Aurelius () (c. 740 – 774) was the King of Asturias from 768 to his death.

Born in León, he was the son of Fruela of Cantabria (son of Peter of Cantabria); nephew of Alfonso I of Asturias; and a cousin of his predecessor, Fruela the Cruel. His brother, Bermudo I, later reigned as king 789 – 791.

Aurelius was chosen as king by the Asturian nobility after Fruela assassinated his brother and was in turn assassinated. He is believed to have been crowned in Sama. His seems to have been a relatively quiet and peaceful reign, attested by the near-absence of mention of his reign in the medieval chronicles. The only event of his reign narrated in the chronicles was a rebellion of serfs, which Aurelius put down.

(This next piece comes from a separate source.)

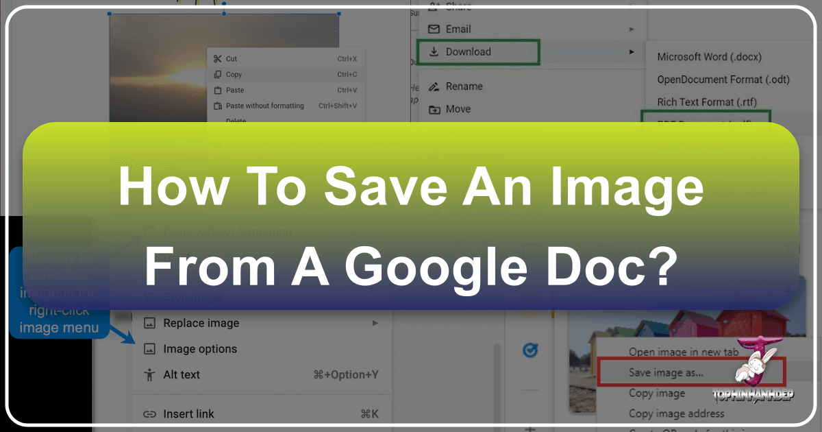Choose Microsoft Word (.docx) format
The image size is (822, 432).
(709, 57)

The location of the uprising is unknown, but it is the first recorded instance of anti-seignorial revolt in the history of the Iberian Peninsula. It is believed that, according to the custom of the times, he negotiated peace with the Muslims who dominated the lands to his south by an exchange of brides, which according to legend led to the place-name El Entrego, nowadays the heart of the municipality of San Martín del Rey Aurelio.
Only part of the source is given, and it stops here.